BLOUNTVILLE — Sullivan County Commissioner Bob White is leading the charge to address a problem pointed out by the Sullivan County grand jury last week.
On Tuesday, White asked fellow commissioners to support a proposal that will make more stringent the recording of hours served by those sentenced to the county’s “Community Service Program.”
A week before, the grand jury’s February report noted a better system is needed for validating that time.
That note was in a section of the report dealing with a look into activities by Terry Shaffer during his stint as interim highway commissioner.
“The grand jury identified a flaw in reporting time,” White said. “That flaw has to do with how time is recorded. This (proposal) promotes accountability.”
White said he consulted with Sullivan County District Attorney General Barry Staubus on the wording for the proposal.

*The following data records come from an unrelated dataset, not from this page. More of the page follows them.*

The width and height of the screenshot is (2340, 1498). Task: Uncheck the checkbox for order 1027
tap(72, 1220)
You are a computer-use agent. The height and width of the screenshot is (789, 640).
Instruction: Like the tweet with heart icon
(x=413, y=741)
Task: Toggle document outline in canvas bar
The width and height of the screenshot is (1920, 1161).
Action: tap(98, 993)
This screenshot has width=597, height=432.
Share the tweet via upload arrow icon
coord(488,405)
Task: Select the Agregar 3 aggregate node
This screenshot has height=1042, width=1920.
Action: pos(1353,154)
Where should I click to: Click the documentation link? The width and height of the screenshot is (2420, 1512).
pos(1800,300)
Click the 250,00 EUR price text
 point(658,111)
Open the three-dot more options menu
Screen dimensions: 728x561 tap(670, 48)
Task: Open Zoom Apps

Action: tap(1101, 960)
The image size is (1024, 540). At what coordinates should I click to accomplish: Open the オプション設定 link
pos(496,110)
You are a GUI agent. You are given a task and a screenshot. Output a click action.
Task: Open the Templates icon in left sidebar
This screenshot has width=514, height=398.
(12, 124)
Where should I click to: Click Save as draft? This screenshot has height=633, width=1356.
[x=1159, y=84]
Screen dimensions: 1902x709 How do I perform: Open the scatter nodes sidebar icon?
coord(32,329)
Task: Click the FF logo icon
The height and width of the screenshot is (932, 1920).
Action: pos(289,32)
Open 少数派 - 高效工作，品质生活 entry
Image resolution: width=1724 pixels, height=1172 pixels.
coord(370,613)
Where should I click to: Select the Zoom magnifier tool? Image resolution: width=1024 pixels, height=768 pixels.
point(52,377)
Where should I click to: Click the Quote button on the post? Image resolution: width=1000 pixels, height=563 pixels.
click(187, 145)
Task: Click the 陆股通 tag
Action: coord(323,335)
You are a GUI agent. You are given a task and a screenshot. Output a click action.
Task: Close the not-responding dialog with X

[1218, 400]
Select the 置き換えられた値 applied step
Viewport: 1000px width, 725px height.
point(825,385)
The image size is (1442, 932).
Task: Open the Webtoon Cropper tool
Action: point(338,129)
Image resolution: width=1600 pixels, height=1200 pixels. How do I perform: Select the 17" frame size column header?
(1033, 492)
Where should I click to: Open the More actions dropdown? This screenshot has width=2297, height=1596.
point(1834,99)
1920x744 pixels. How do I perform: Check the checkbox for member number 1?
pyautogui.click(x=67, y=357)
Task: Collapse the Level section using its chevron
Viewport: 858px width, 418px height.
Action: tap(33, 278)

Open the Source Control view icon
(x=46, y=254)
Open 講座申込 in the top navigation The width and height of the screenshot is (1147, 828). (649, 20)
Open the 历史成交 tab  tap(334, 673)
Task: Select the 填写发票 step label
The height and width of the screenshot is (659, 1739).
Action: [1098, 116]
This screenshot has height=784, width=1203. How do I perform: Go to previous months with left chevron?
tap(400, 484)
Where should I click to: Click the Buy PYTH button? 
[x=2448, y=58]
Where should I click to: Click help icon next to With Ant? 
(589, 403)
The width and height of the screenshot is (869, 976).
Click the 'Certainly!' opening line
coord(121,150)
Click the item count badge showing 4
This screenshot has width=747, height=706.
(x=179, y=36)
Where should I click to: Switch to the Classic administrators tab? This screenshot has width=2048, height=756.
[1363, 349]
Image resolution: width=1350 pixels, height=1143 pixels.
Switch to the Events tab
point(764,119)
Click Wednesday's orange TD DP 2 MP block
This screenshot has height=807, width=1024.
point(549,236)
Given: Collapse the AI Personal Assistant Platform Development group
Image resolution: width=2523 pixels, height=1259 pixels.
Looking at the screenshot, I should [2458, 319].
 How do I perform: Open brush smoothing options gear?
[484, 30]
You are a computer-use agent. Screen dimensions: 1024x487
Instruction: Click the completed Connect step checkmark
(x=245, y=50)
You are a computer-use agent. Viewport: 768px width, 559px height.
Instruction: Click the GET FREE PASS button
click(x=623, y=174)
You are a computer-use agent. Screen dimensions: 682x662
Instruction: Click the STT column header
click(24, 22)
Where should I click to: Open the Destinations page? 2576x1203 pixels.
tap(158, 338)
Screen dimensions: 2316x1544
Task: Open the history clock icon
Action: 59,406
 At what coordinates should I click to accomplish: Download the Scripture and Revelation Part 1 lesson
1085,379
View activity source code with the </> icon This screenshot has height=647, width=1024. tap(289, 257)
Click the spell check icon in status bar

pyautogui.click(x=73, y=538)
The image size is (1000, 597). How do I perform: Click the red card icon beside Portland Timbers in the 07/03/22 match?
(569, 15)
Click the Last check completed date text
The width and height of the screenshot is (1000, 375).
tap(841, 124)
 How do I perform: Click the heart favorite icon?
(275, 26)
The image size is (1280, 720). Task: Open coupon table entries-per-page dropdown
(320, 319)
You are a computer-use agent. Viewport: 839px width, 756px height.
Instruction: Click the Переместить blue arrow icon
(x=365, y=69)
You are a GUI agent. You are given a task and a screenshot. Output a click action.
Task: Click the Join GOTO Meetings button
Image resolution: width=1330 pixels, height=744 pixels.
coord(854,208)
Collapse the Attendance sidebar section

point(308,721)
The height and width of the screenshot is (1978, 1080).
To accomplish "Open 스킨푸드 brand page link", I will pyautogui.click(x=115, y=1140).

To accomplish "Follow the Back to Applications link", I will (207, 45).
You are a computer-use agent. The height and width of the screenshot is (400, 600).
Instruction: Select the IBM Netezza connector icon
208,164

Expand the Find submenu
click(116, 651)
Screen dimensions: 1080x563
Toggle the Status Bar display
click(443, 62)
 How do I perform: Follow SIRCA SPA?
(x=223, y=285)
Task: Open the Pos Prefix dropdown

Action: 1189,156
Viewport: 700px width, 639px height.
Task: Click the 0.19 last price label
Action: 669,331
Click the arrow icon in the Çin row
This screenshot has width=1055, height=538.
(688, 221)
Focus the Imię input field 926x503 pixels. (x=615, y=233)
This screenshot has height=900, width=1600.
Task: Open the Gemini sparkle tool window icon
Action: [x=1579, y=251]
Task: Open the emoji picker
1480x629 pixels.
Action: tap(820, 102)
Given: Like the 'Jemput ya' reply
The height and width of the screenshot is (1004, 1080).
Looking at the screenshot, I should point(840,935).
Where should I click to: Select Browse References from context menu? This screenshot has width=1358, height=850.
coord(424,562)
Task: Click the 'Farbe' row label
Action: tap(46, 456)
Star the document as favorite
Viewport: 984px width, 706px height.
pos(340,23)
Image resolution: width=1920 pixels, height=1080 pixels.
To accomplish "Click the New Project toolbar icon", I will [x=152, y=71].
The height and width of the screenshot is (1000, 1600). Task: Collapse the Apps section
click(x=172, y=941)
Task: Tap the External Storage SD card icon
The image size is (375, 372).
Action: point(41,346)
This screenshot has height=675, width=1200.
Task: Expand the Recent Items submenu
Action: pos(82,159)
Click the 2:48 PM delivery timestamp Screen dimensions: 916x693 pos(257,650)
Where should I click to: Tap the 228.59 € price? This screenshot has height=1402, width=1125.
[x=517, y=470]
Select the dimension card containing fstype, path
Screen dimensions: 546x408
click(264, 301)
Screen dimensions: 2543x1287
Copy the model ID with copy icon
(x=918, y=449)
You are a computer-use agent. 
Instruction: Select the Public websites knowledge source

If approved by the full County Commission, it will add a step to the time-recording process — requiring both the “day worker” serving time in the Community Service Program and the department head they are supposed to be working for to sign the document “under penalty of perjury.”
White said he wants the County Commission to send a message to the public, taxpayers and local judges that the county recognizes the Community Service Program is beneficial and saves the county and taxpayers money — and that the county is readily agreeable to fixing the problems brought to light by the investigation of Shaffer.
White said he plans to ask for a vote on the proposal when the full commission meets March 17.
After hearing evidence presented by the Tennessee Bureau of Investigation, the grand jury last week found “an abuse of office” by Shaffer, Staubus said afterward, but no actual criminal violations.
The grand jury’s final report for February said Shaffer was alleged to have misappropriated highway department funds and to have engaged in sexual activity with Community Service Program participants — who often are referred to as “day workers.”
The Community Service Program is for individuals found guilty of nonviolent offenses, allowing them to complete community service at county departments rather than serve time behind bars.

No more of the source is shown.